---------- DATASET ENTRIES

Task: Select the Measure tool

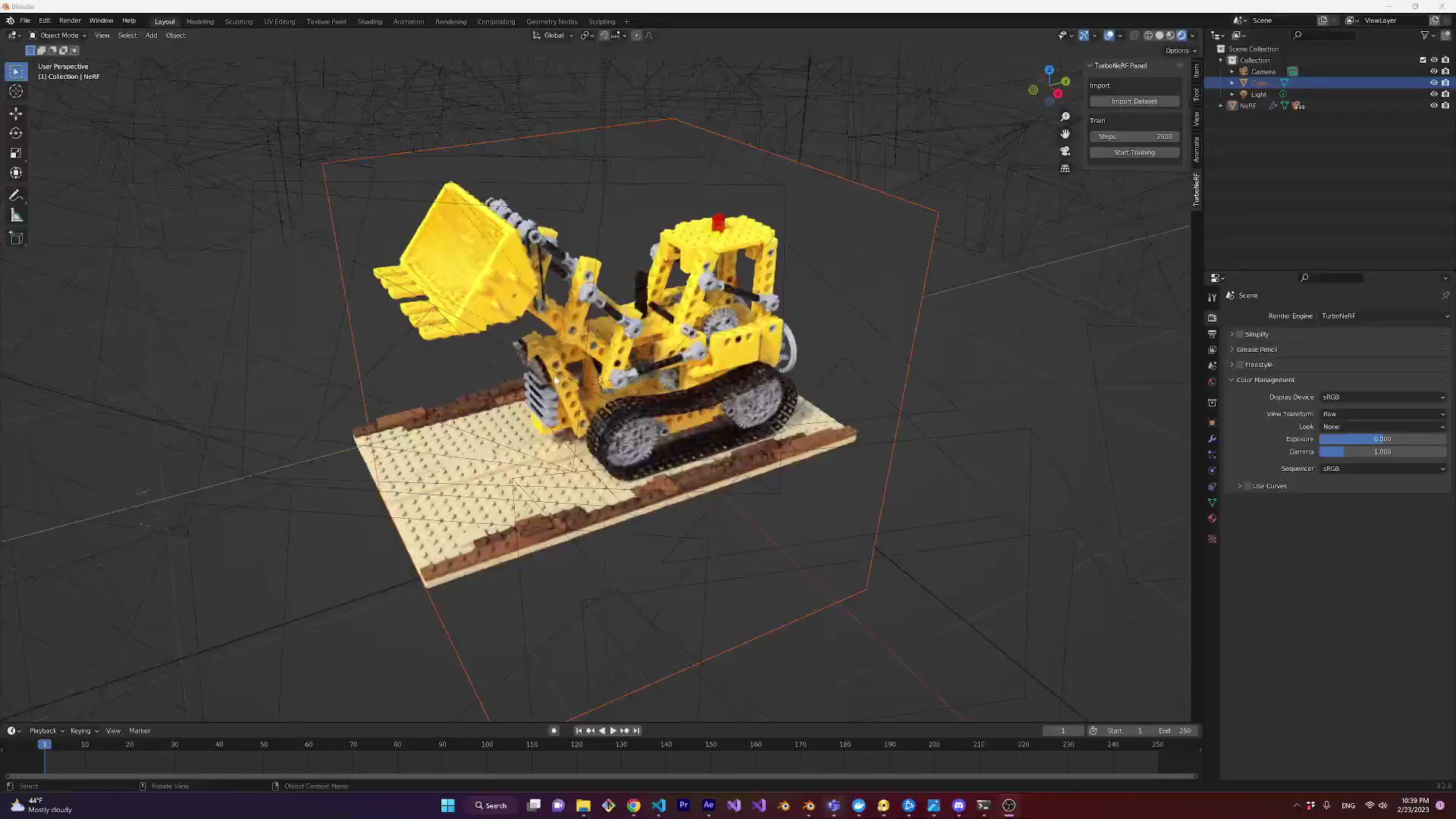Action: 16,215
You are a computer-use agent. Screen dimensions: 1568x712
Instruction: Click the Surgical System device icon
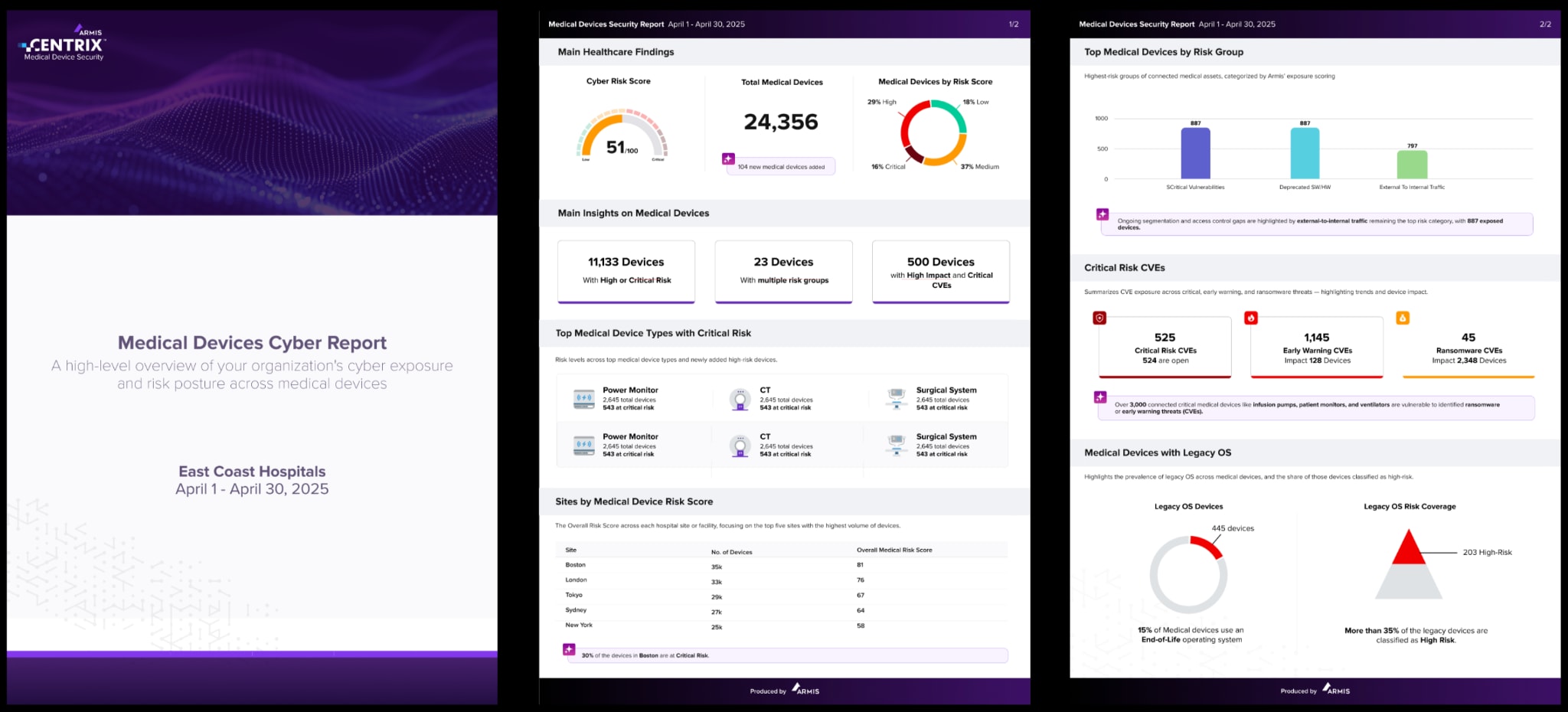tap(897, 397)
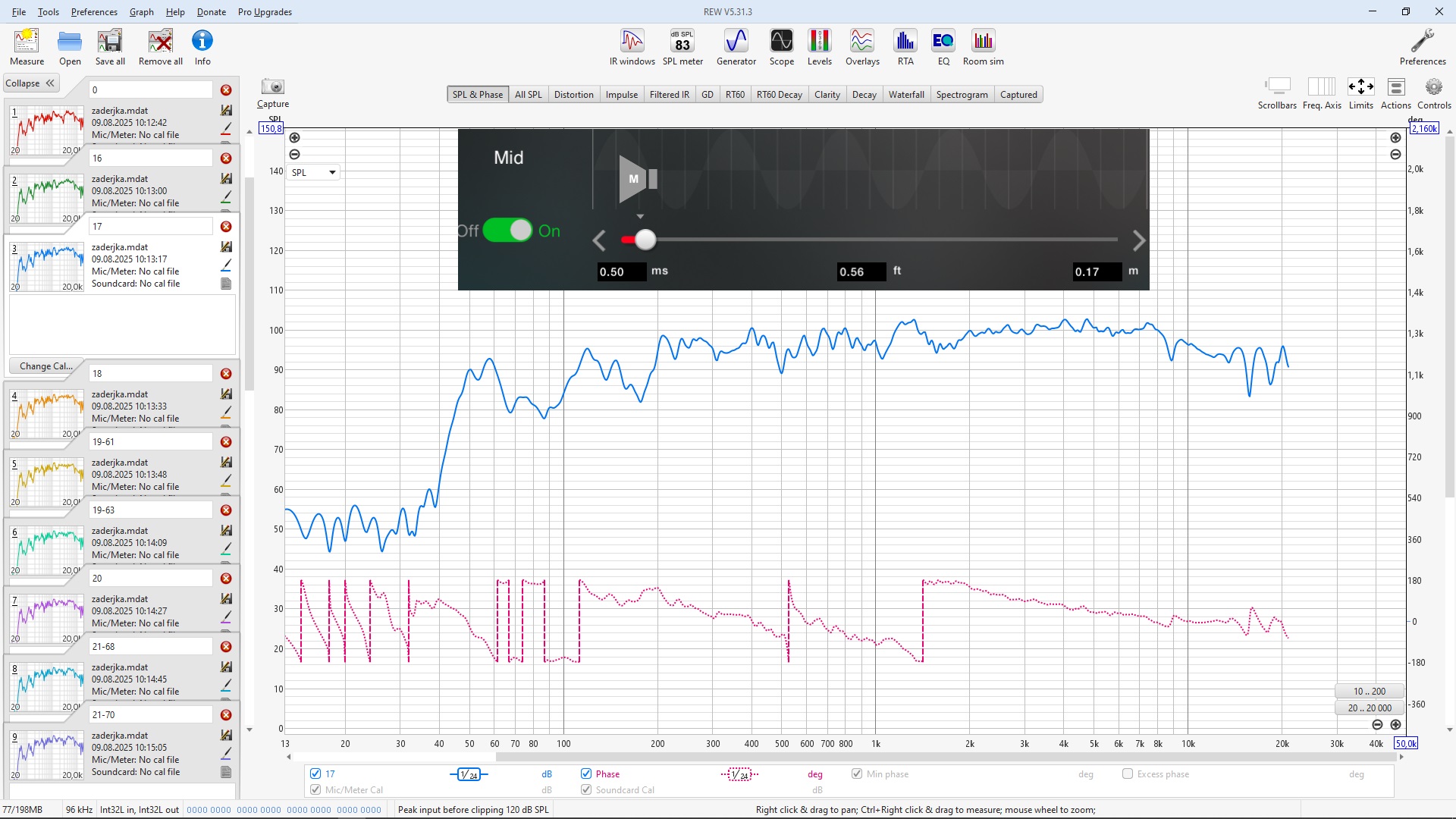Open the signal Generator
Image resolution: width=1456 pixels, height=819 pixels.
[x=736, y=47]
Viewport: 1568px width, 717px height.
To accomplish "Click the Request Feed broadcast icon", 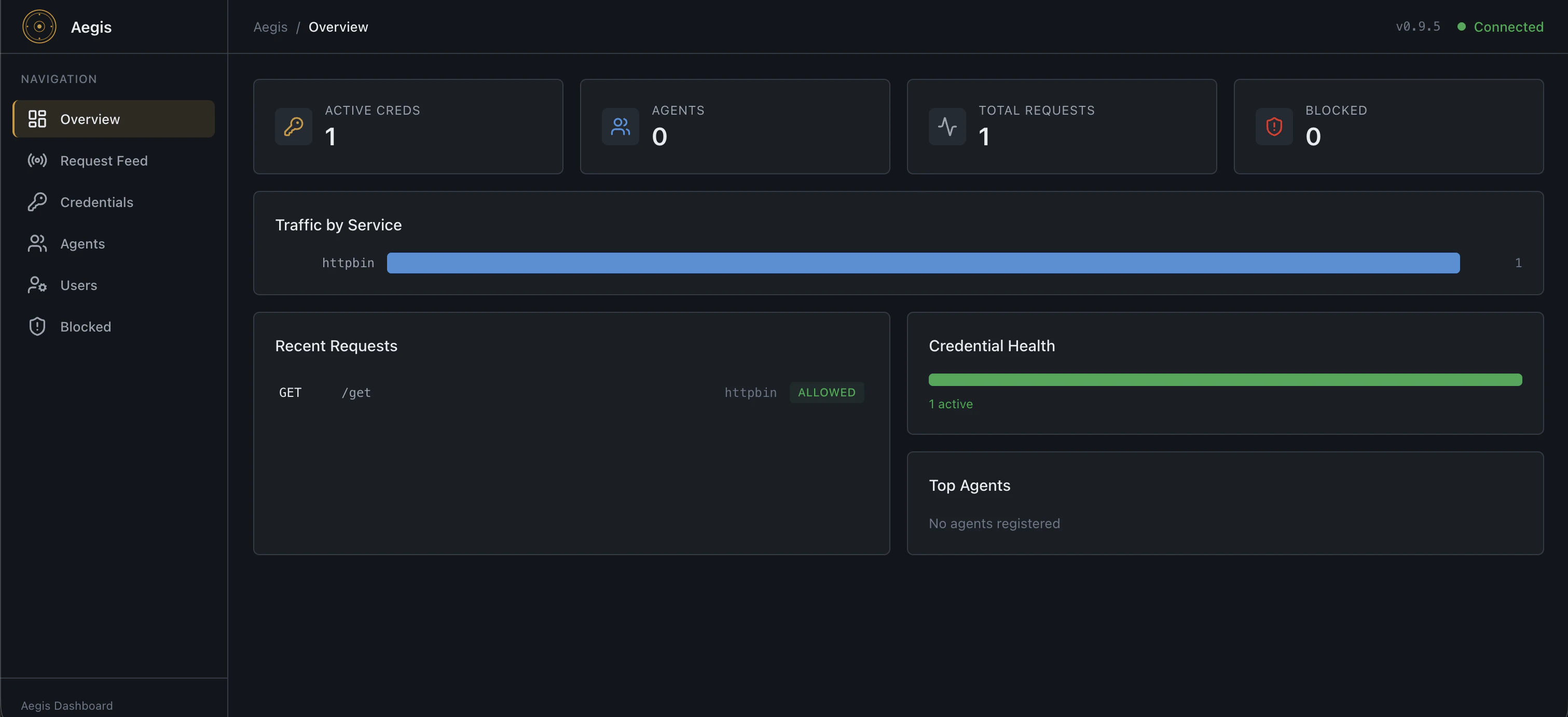I will tap(37, 161).
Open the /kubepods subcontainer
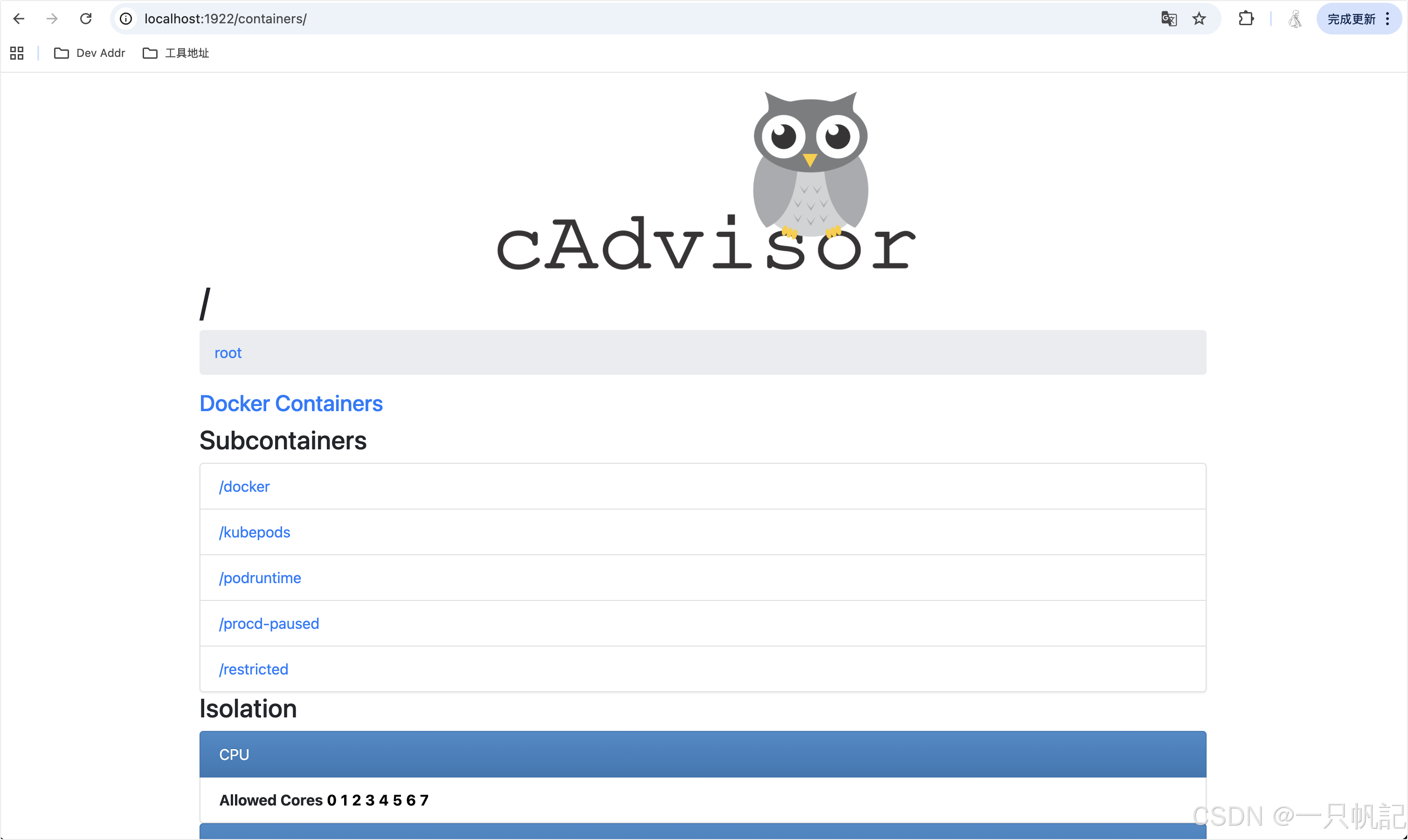Screen dimensions: 1408x840 click(254, 532)
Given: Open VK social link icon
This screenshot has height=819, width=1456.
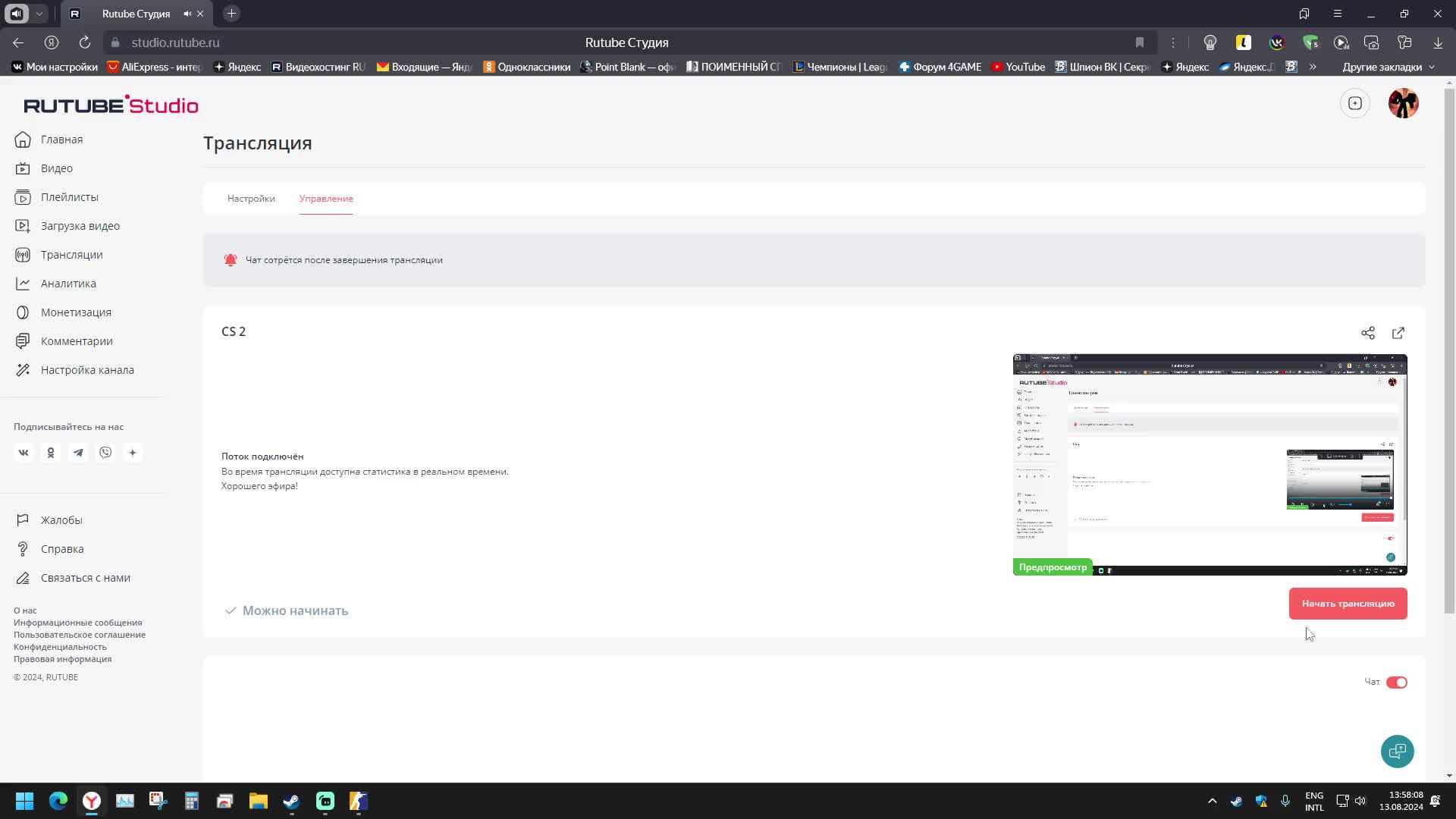Looking at the screenshot, I should click(24, 453).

--------------------

• DIRECTIONS FOR THIS TASK: The required output is the line containing "Open the /kubepods subcontainer" plus every line after it to the end of the data, copied exactly and with no pictures.

• SOLUTION:
Open the /kubepods subcontainer
Screen dimensions: 1408x840 click(254, 532)
Given: Open VK social link icon
This screenshot has height=819, width=1456.
Looking at the screenshot, I should click(24, 453).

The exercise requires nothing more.